The FDA has approved the first OTC birth control pill for the US market, and the Perrigo Opill is now slated to be available in early 2024. This led the curious team at Emme to take a look at the FDA process for approving over the counter (OTC) pills. The process for the U.S. Food and Drug Administration (FDA) to approve over-the-counter (OTC) pills involves a specific regulatory pathway designed to ensure their safety and effectiveness for consumer use. Here's an overview of the FDA's OTC drug approval process:
- For OTC drugs the FDA uses a monograph system: Unlike prescription drugs, which go through a rigorous individual review process, most OTC drugs are governed by the FDA's OTC drug monograph system.
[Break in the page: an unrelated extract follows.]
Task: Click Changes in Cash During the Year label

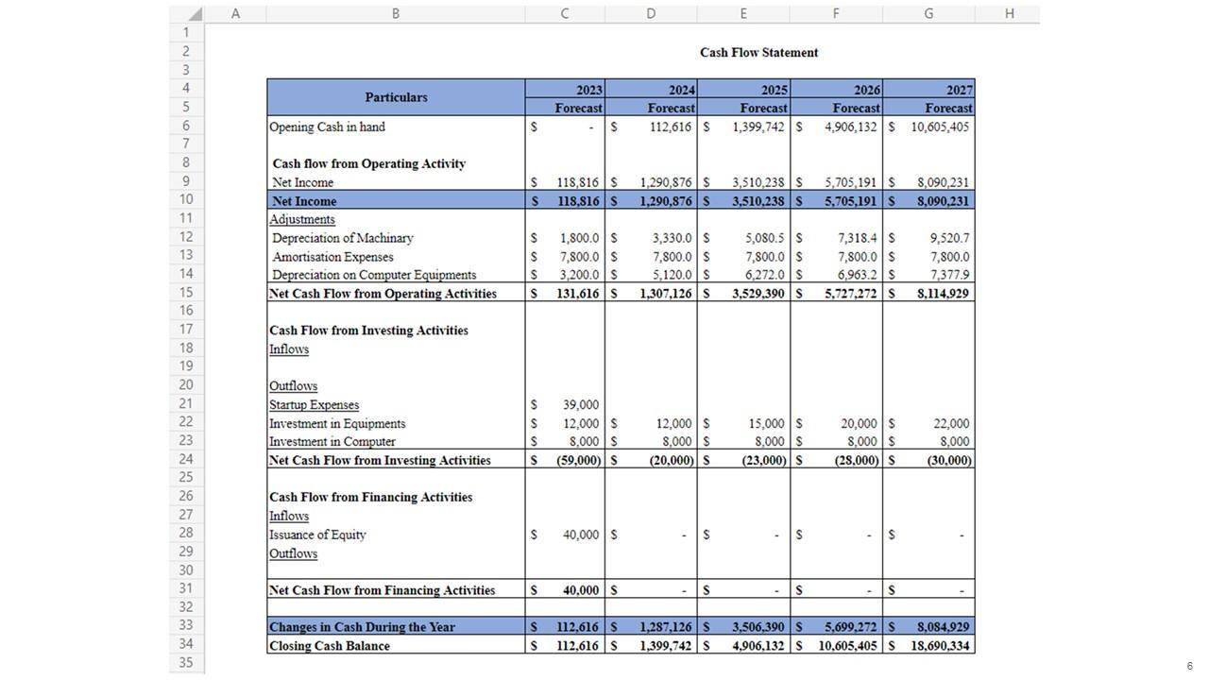Action: click(362, 627)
The monograph establishes specific conditions, ingredients, formulations, labeling, and usage instructions for different categories of OTC drugs.
- Tentative final monograph: The FDA publishes a proposed monograph for each category of OTC drugs, outlining acceptable ingredients, doses, and labeling requirements. This serves as a guideline for manufacturers to follow when developing their OTC products.
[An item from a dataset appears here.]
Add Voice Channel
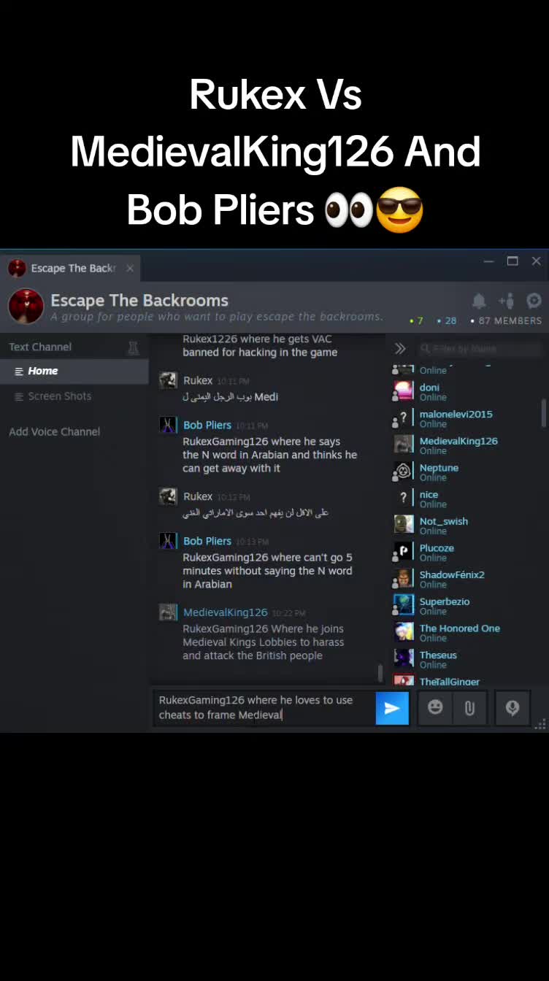549x981 pixels. tap(55, 431)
- Generally Recognized as Safe and Effective (GRASE): The FDA determines whether an ingredient or combination of ingredients is GRASE, meaning it is generally recognized as safe and effective for its intended purpose. This evaluation considers scientific data, expert opinions, and public input.
- There is an OTC drug review: If an ingredient or formulation is not covered by an existing monograph, manufacturers can submit a New Drug Application (NDA) to the FDA, seeking approval for their OTC drug. The FDA then reviews the safety and effectiveness data provided by the manufacturer.
- The FDA uses advisory panels: In some cases, the FDA may convene advisory panels composed of experts from relevant fields to evaluate the safety and efficacy of specific OTC drug ingredients or products. These advisory panels provide recommendations to the FDA based on their expert assessment.
- Labeling requirements: The FDA sets specific labeling requirements for OTC drugs, including instructions for use, warnings, precautions, and information about potential side effects. The labeling should be clear and easy for consumers to understand.
- Ongoing monitoring: Once an OTC drug is on the market, the FDA continues to monitor its safety through post-marketing surveillance. Reports of adverse events or emerging safety concerns can lead to product recalls or label revisions.
It's important to note that while the FDA oversees the approval and regulation of OTC drugs, consumers should always follow the instructions and consult healthcare professionals if they have any concerns or questions about using OTC medications.